▸ MATERIALS PROVIDED

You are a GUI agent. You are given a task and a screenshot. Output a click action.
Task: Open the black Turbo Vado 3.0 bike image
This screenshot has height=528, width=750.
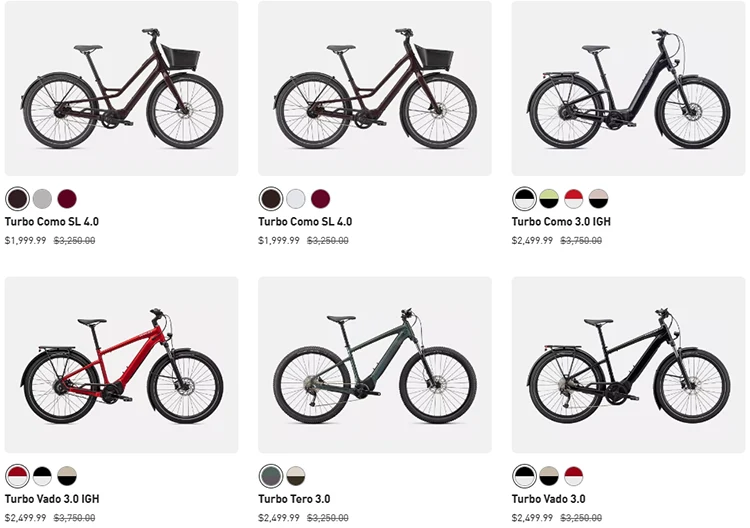coord(628,365)
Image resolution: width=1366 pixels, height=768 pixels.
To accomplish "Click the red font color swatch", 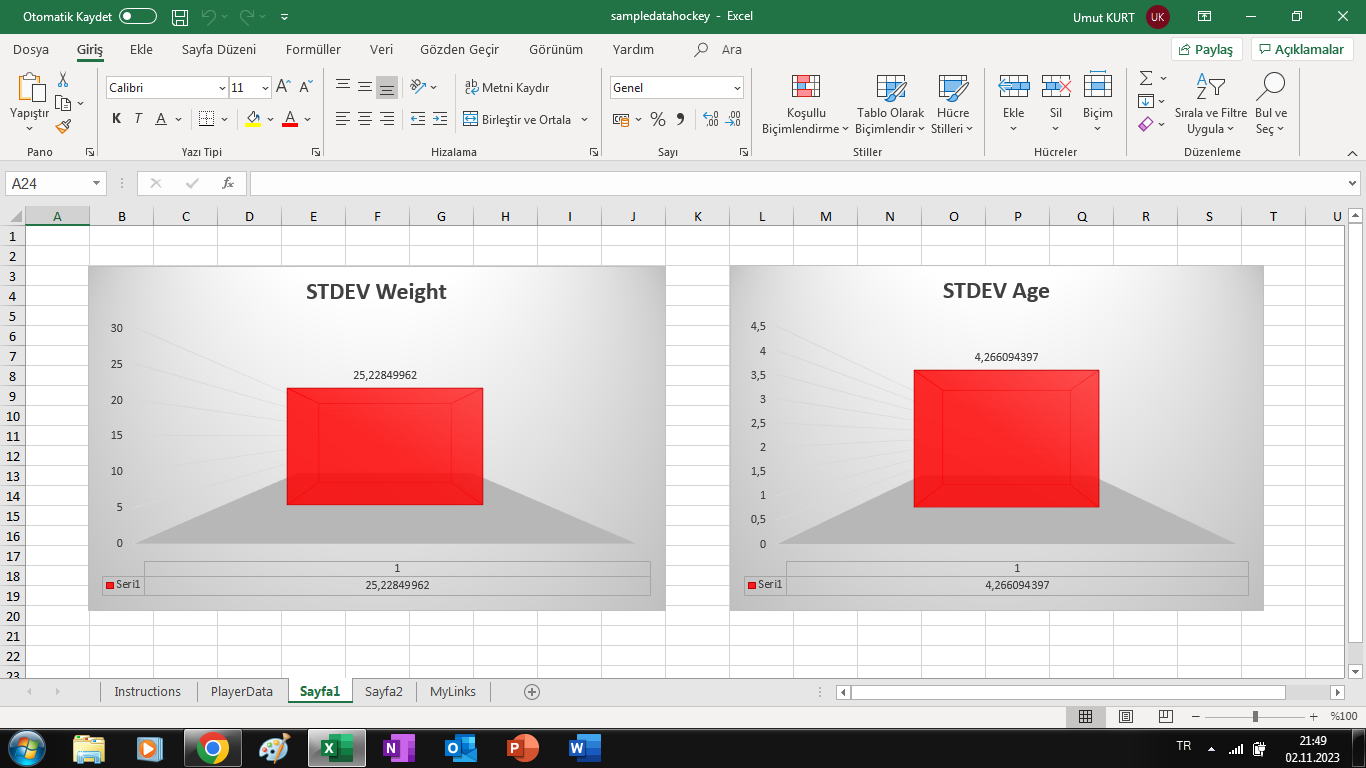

▸ TASK TO COMPLETE
Set out every line of the material above as a Markdown table with the columns "Row" and "Material line", skipping blank lines and omitting the pictures.

▸ RESPONSE BELOW
| Row | Material line |
|---|---|
| 1 | You are a GUI agent. You are given a task and a screenshot. Output a click action. |
| 2 | Task: Open the black Turbo Vado 3.0 bike image |
| 3 | This screenshot has height=528, width=750. |
| 4 | coord(628,365) |
| 5 | Image resolution: width=1366 pixels, height=768 pixels. |
| 6 | To accomplish "Click the red font color swatch",  |